# WHAT TO WORK ON
Retype the records in full, exactly as they stand.

# Pixel coordinate grounding data
___
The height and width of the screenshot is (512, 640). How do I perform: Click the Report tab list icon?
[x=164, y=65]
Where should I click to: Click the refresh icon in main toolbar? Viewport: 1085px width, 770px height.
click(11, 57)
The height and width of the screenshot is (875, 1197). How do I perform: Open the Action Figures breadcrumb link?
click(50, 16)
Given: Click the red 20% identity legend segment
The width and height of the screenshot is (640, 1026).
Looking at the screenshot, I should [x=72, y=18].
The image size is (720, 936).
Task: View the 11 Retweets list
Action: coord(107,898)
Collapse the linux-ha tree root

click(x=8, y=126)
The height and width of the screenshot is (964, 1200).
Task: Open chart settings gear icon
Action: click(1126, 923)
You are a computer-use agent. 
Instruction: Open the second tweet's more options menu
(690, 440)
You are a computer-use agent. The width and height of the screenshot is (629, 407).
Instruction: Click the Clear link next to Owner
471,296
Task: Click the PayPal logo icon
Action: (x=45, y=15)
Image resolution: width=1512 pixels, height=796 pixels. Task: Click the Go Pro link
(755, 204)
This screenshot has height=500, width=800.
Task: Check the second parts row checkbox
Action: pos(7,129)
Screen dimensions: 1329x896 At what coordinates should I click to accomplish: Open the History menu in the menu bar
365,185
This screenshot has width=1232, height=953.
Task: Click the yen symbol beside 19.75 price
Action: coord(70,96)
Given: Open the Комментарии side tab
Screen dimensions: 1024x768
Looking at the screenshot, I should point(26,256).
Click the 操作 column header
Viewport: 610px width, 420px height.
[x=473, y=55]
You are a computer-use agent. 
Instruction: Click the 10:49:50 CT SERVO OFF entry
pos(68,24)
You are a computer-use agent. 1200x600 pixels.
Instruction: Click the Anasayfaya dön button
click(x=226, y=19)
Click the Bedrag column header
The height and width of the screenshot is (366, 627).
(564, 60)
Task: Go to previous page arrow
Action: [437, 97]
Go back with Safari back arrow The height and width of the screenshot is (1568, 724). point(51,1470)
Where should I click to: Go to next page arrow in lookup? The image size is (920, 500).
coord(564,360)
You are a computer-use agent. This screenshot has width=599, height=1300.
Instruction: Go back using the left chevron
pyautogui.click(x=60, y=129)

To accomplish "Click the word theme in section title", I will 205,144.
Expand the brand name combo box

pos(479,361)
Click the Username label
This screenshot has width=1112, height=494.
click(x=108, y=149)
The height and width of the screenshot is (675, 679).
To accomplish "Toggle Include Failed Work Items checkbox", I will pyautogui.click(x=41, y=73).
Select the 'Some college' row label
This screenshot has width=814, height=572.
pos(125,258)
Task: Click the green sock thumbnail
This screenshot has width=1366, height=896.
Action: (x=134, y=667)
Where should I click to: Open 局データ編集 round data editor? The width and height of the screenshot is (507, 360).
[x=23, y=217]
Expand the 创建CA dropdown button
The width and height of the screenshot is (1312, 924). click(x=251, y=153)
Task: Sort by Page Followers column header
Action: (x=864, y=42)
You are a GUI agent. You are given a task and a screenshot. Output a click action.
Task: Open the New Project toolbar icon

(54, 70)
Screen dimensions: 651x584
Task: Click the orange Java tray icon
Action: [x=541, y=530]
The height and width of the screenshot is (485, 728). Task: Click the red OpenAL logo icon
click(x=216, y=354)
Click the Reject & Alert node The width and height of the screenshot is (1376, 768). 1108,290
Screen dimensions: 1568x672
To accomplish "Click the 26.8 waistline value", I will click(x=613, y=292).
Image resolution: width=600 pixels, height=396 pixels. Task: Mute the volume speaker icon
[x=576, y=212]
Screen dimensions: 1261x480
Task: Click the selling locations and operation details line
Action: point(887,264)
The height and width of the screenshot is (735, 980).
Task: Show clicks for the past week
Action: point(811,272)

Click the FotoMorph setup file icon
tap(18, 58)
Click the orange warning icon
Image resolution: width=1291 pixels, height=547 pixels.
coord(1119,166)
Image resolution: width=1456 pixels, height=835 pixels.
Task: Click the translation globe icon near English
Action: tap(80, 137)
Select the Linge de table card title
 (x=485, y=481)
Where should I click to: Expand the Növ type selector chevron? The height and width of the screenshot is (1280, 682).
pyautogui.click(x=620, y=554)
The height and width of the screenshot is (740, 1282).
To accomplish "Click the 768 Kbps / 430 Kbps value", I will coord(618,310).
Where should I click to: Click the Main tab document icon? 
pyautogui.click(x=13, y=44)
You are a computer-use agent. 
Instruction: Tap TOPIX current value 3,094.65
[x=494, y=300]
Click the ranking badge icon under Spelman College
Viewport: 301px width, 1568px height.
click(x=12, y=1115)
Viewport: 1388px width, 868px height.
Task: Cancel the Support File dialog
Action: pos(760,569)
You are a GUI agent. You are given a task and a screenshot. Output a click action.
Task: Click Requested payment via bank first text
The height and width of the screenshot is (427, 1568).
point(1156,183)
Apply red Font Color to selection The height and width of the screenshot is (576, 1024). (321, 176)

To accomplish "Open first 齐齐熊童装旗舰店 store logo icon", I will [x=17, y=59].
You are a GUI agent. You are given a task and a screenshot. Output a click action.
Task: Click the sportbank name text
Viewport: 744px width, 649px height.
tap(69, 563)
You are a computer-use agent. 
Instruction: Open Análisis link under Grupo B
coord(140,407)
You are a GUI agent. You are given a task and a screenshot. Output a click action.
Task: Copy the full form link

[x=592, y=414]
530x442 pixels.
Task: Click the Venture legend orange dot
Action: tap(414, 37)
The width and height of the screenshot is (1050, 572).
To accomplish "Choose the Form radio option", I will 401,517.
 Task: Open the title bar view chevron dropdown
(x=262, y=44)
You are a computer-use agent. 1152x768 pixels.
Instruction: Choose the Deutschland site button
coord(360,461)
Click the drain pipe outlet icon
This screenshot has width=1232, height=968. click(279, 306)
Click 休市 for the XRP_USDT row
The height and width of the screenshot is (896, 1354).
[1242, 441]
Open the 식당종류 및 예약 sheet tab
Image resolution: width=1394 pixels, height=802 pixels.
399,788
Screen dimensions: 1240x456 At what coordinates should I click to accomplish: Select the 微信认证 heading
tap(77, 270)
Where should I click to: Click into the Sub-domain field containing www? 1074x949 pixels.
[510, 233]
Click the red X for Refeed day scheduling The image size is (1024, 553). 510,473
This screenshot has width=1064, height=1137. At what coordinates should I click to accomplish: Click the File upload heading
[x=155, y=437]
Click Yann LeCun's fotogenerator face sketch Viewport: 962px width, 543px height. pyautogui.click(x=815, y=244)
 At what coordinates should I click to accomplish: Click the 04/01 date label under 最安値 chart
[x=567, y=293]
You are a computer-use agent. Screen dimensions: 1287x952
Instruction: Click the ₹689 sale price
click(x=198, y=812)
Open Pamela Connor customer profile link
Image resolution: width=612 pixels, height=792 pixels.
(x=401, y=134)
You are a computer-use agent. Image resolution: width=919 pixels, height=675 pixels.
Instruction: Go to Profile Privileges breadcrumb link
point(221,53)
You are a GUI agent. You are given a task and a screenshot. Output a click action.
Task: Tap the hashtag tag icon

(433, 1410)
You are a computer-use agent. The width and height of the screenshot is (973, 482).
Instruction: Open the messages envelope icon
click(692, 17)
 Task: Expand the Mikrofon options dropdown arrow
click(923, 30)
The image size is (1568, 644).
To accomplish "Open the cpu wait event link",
___
# ANSWER BELOW
The height and width of the screenshot is (512, 640). How do I perform: Click the Report tab list icon?
[x=164, y=65]
Where should I click to: Click the refresh icon in main toolbar? Viewport: 1085px width, 770px height.
click(11, 57)
The height and width of the screenshot is (875, 1197). How do I perform: Open the Action Figures breadcrumb link?
click(50, 16)
Given: Click the red 20% identity legend segment
The width and height of the screenshot is (640, 1026).
Looking at the screenshot, I should [x=72, y=18].
The image size is (720, 936).
Task: View the 11 Retweets list
Action: coord(107,898)
Collapse the linux-ha tree root

click(x=8, y=126)
The height and width of the screenshot is (964, 1200).
Task: Open chart settings gear icon
Action: click(1126, 923)
You are a computer-use agent. 
Instruction: Open the second tweet's more options menu
(690, 440)
You are a computer-use agent. The width and height of the screenshot is (629, 407).
Instruction: Click the Clear link next to Owner
471,296
Task: Click the PayPal logo icon
Action: (x=45, y=15)
Image resolution: width=1512 pixels, height=796 pixels. Task: Click the Go Pro link
(755, 204)
This screenshot has height=500, width=800.
Task: Check the second parts row checkbox
Action: pos(7,129)
Screen dimensions: 1329x896 At what coordinates should I click to accomplish: Open the History menu in the menu bar
365,185
This screenshot has width=1232, height=953.
Task: Click the yen symbol beside 19.75 price
Action: coord(70,96)
Given: Open the Комментарии side tab
Screen dimensions: 1024x768
Looking at the screenshot, I should point(26,256).
Click the 操作 column header
Viewport: 610px width, 420px height.
[x=473, y=55]
You are a computer-use agent. 
Instruction: Click the 10:49:50 CT SERVO OFF entry
pos(68,24)
You are a computer-use agent. 1200x600 pixels.
Instruction: Click the Anasayfaya dön button
click(x=226, y=19)
Click the Bedrag column header
The height and width of the screenshot is (366, 627).
(564, 60)
Task: Go to previous page arrow
Action: [437, 97]
Go back with Safari back arrow The height and width of the screenshot is (1568, 724). point(51,1470)
Where should I click to: Go to next page arrow in lookup? The image size is (920, 500).
coord(564,360)
You are a computer-use agent. This screenshot has width=599, height=1300.
Instruction: Go back using the left chevron
pyautogui.click(x=60, y=129)

To accomplish "Click the word theme in section title", I will 205,144.
Expand the brand name combo box

pos(479,361)
Click the Username label
This screenshot has width=1112, height=494.
click(x=108, y=149)
The height and width of the screenshot is (675, 679).
To accomplish "Toggle Include Failed Work Items checkbox", I will pyautogui.click(x=41, y=73).
Select the 'Some college' row label
This screenshot has width=814, height=572.
pos(125,258)
Task: Click the green sock thumbnail
This screenshot has width=1366, height=896.
Action: (x=134, y=667)
Where should I click to: Open 局データ編集 round data editor? The width and height of the screenshot is (507, 360).
[x=23, y=217]
Expand the 创建CA dropdown button
The width and height of the screenshot is (1312, 924). click(x=251, y=153)
Task: Sort by Page Followers column header
Action: (x=864, y=42)
You are a GUI agent. You are given a task and a screenshot. Output a click action.
Task: Open the New Project toolbar icon

(54, 70)
Screen dimensions: 651x584
Task: Click the orange Java tray icon
Action: [x=541, y=530]
The height and width of the screenshot is (485, 728). Task: Click the red OpenAL logo icon
click(x=216, y=354)
Click the Reject & Alert node The width and height of the screenshot is (1376, 768). 1108,290
Screen dimensions: 1568x672
To accomplish "Click the 26.8 waistline value", I will click(x=613, y=292).
Image resolution: width=600 pixels, height=396 pixels. Task: Mute the volume speaker icon
[x=576, y=212]
Screen dimensions: 1261x480
Task: Click the selling locations and operation details line
Action: point(887,264)
The height and width of the screenshot is (735, 980).
Task: Show clicks for the past week
Action: point(811,272)

Click the FotoMorph setup file icon
tap(18, 58)
Click the orange warning icon
Image resolution: width=1291 pixels, height=547 pixels.
coord(1119,166)
Image resolution: width=1456 pixels, height=835 pixels.
Task: Click the translation globe icon near English
Action: tap(80, 137)
Select the Linge de table card title
 (x=485, y=481)
Where should I click to: Expand the Növ type selector chevron? The height and width of the screenshot is (1280, 682).
pyautogui.click(x=620, y=554)
The height and width of the screenshot is (740, 1282).
To accomplish "Click the 768 Kbps / 430 Kbps value", I will coord(618,310).
Where should I click to: Click the Main tab document icon? 
pyautogui.click(x=13, y=44)
You are a computer-use agent. 
Instruction: Tap TOPIX current value 3,094.65
[x=494, y=300]
Click the ranking badge icon under Spelman College
Viewport: 301px width, 1568px height.
click(x=12, y=1115)
Viewport: 1388px width, 868px height.
Task: Cancel the Support File dialog
Action: pos(760,569)
You are a GUI agent. You are given a task and a screenshot. Output a click action.
Task: Click Requested payment via bank first text
The height and width of the screenshot is (427, 1568).
point(1156,183)
Apply red Font Color to selection The height and width of the screenshot is (576, 1024). (321, 176)

To accomplish "Open first 齐齐熊童装旗舰店 store logo icon", I will [x=17, y=59].
You are a GUI agent. You are given a task and a screenshot. Output a click action.
Task: Click the sportbank name text
Viewport: 744px width, 649px height.
tap(69, 563)
You are a computer-use agent. 
Instruction: Open Análisis link under Grupo B
coord(140,407)
You are a GUI agent. You are given a task and a screenshot. Output a click action.
Task: Copy the full form link

[x=592, y=414]
530x442 pixels.
Task: Click the Venture legend orange dot
Action: tap(414, 37)
The width and height of the screenshot is (1050, 572).
To accomplish "Choose the Form radio option", I will 401,517.
 Task: Open the title bar view chevron dropdown
(x=262, y=44)
You are a computer-use agent. 1152x768 pixels.
Instruction: Choose the Deutschland site button
coord(360,461)
Click the drain pipe outlet icon
This screenshot has width=1232, height=968. click(279, 306)
Click 休市 for the XRP_USDT row
The height and width of the screenshot is (896, 1354).
[1242, 441]
Open the 식당종류 및 예약 sheet tab
Image resolution: width=1394 pixels, height=802 pixels.
399,788
Screen dimensions: 1240x456 At what coordinates should I click to accomplish: Select the 微信认证 heading
tap(77, 270)
Where should I click to: Click into the Sub-domain field containing www? 1074x949 pixels.
[510, 233]
Click the red X for Refeed day scheduling The image size is (1024, 553). 510,473
This screenshot has width=1064, height=1137. At what coordinates should I click to accomplish: Click the File upload heading
[x=155, y=437]
Click Yann LeCun's fotogenerator face sketch Viewport: 962px width, 543px height. pyautogui.click(x=815, y=244)
 At what coordinates should I click to accomplish: Click the 04/01 date label under 最安値 chart
[x=567, y=293]
You are a computer-use agent. Screen dimensions: 1287x952
Instruction: Click the ₹689 sale price
click(x=198, y=812)
Open Pamela Connor customer profile link
Image resolution: width=612 pixels, height=792 pixels.
(x=401, y=134)
You are a computer-use agent. Image resolution: width=919 pixels, height=675 pixels.
Instruction: Go to Profile Privileges breadcrumb link
point(221,53)
You are a GUI agent. You are given a task and a screenshot. Output a click action.
Task: Tap the hashtag tag icon

(433, 1410)
You are a computer-use agent. The width and height of the screenshot is (973, 482).
Instruction: Open the messages envelope icon
click(692, 17)
 Task: Expand the Mikrofon options dropdown arrow
click(923, 30)
The image size is (1568, 644).
To accomplish "Open the cpu wait event link",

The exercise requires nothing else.